Starbucks will partner with AT&T for the initiative, ditching its six-year alliance with T-Mobile. After two hours, customers will be able to access the Web for $3.99 for an additional two hours. Customers can purchase monthly access plans for $19.99, and people with AT&T broadband at home will be able to connect at Starbucks for no additional charge. The deal is slated to take effect later this year.
Starbucks previously offered Wi-Fi through a significantly pricier deal with T-Mobile. That arrangement let customers connect for $6 an hour, $9.99 a day or $39.99 a month.
While free Wi-Fi is increasingly ubiquitous in venues like public parks and coffee shops, the movement to blanket entire cities with it seems to have stalled. Last week, EarthLink said it was getting out of the municipal Wi-Fi business. That decision came several months after the company bailed on a well-publicized plan to provide San Francisco with free Wi-Fi in partnership with Google.

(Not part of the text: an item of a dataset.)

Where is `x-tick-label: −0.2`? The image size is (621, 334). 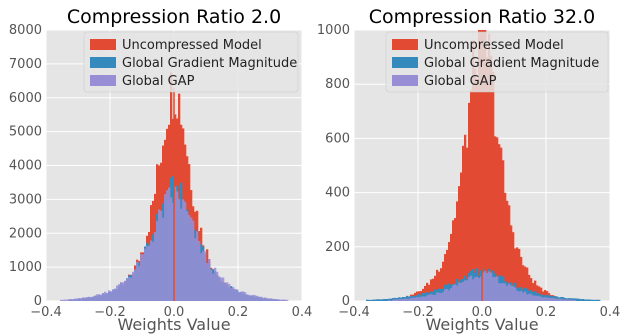 x-tick-label: −0.2 is located at coordinates (418, 312). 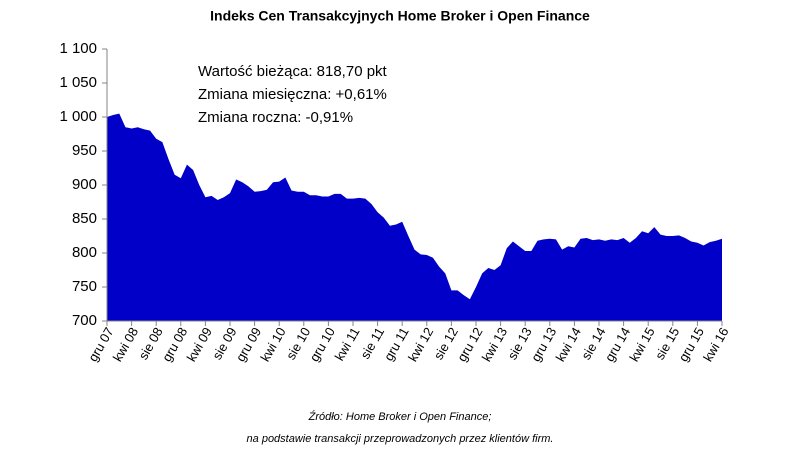 What do you see at coordinates (276, 118) in the screenshot?
I see `annotation: Zmiana roczna: -0,91%` at bounding box center [276, 118].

Perhaps instead of one free Wi-Fi provider per city, we'll be left with a hodgepodge of various providers at different locations. That arrangement should work as long as the service is free, but it's not likely that each provider will be able to also charge monthly access fees as AT&T is proposing at Starbucks. While consumers might be willing to pay by the hour to connect, not too many people are going to be willing to pay for monthly Wi-Fi subscriptions with more than one company.